22 janeiro 2007

Gelson Luiz: artista plástico retrata

Já faz muito tempo que o menino Gelson fitava a paisagem urbana da janela do apartamento de Copacabana onde sua mãe trabalhava como empregada doméstica. Os olhos bisbilhoteiros se fixavam nos números pintados sobre os ônibus, nas formas e cores dos coletivos, que lhe pareciam o componente mais encantador daquela vista.

Em casa, buscava fotos dos coletivos em jornais e revistas, para recortá-las e colá-las em papelão. Dessa forma, construía suas “cidades”, dando asas (ou seriam rodas?) à imaginação fértil de criança. A cidade grande, com suas cores e ângulos, seus contrastes sociais expostos nas paredes grafitadas sempre foram um atrativo para Gelson. Hoje, aos 42, transformada em arte, a paisagem urbana quase grita em cores de suas telas, muitas delas premiadas.




O artista
Nascido em Saracuruna, município de Duque de Caxias (RJ), Gelson Luiz da Silva foi laminador de lã de vidro e apontador de construção civil. Até que a crise por que passou este setor deixou-o sem emprego. A arte, que ocupava apenas as horas vagas, passou a ser meio de vida, ganhou todos os horários do seu dia – que começa às 10h e só termina às 4h da manhã seguinte.

Um curso na Colméia de Pintores do Brasil, no Jardim Zoológico do Rio, em 1981, deixou-o um tanto frustrado, um tanto feliz e muito surpreso. Buscava aprender técnicas acadêmicas, mas foi aconselhado pelo professor: “continua trabalhando assim, que está bom.” Ele mal tinha segurança de manejar o pincel, mas seguiu o conselho. Ao representar uma paisagem do Jardim Botânico, achou que as palmeiras mereciam destaque. Acostumado ao uso do plastic, a ele recorreu para fazer sobressair os troncos. Ao acabar a obra, ela foi imediatamente adquirida por um visitante da Colméia. Este foi um grande incentivo para o espantado Gelson, que quase não acreditava no que acontecia. De lá para cá, passou a usar cada vez mais o relevo nas placas de eucatex pintadas a óleo, começou a freqüentar feiras de artesanato, foi convidado para exposições, ganhou algumas medalhas.

As obras
Apesar de todas as dificuldades a que está sujeito qualquer artista que, no Brasil, pretenda viver de sua arte, Gelson vem conseguindo esta proeza. Utilizando técnica mista e pintura a óleo sobre eucatex, consegue forte expressividade, através do relevo e das cores. Retrata cenas do cotidiano e se reporta muito ao passado próximo. Suas ruas mostram muros cobertos por inscrições que situam o apreciador numa determinada época. Os modelos de veículos, sempre presentes, completam o trabalho de situação geográfico-temporal. Gelson é um cronista do seu tempo. Algumas de suas obras estiveram em exposição na Noruega até 5 de novembro deste ano, e de lá devem seguir para participarem de mostra na Alemanha. Ele teve telas premiadas no Salão de Pintura da Coléia de Pintores do Brasil (1984); no II Salão do Clube dos Sargentos e Oficiais do Rio de Janeiro (1995), no I Salão da Primavera e no I Salão de Inverno do Centro Cultural Joaquim Lavoura (ambos em 2000); no Salão do Comando Militar do Leste (2001). Este ano, participou de mostra no MAC com “2002 Niterói Arte Hoje” (depois estendida para o Teatro João Theotonio, Centro Cultural Cândido Mendes); de coletiva da Regional Metropolitana (Casa das Artes), e teve sua primeira individual, na Sala José Cândido de Carvalho, em São Gonçalo (RJ).

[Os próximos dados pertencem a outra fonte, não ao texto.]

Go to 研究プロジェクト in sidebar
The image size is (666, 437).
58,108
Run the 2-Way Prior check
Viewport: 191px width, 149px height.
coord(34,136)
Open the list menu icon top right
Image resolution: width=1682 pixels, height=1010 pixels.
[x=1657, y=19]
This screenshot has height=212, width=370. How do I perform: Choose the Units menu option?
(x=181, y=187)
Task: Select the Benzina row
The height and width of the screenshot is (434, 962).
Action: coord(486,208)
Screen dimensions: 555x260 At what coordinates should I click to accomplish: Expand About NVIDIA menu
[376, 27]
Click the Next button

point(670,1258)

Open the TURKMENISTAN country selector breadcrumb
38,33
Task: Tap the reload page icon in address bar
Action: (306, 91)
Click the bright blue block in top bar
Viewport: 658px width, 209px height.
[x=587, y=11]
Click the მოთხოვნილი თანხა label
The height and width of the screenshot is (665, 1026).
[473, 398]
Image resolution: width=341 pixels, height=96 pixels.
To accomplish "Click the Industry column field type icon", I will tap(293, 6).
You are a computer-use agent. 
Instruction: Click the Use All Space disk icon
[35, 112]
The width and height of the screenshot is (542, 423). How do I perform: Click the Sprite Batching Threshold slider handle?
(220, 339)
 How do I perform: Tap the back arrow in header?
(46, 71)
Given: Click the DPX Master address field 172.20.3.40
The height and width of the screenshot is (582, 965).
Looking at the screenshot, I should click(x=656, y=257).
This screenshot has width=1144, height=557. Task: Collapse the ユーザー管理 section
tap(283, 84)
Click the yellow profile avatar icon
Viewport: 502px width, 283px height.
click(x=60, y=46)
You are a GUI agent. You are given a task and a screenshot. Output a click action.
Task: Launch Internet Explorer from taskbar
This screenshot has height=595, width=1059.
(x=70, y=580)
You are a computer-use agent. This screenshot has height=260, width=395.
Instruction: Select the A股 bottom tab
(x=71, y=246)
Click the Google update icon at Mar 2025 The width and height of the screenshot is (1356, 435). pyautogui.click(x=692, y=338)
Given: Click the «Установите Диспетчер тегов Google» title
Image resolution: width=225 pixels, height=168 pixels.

O traço característico é o mesmo dos primeiros desenhos, feitos por volta dos 7 anos: a cidade e o transporte coletivo – algumas mostram o transporte ferroviário, mas a maioria traz imagens de ônibus. Ao conceder entrevista para esta revista, Gelson só fez um pedido: o de poder registrar seu reconhecimento ao pessoal da Associbus, entidade informal que, no Rio de Janeiro, reúne colecionadores de material referente ao transporte por ônibus, pelo incentivo que vem recebendo, especialmente de Rafael Avelar e Rodrigo Santiago. O recado está dado.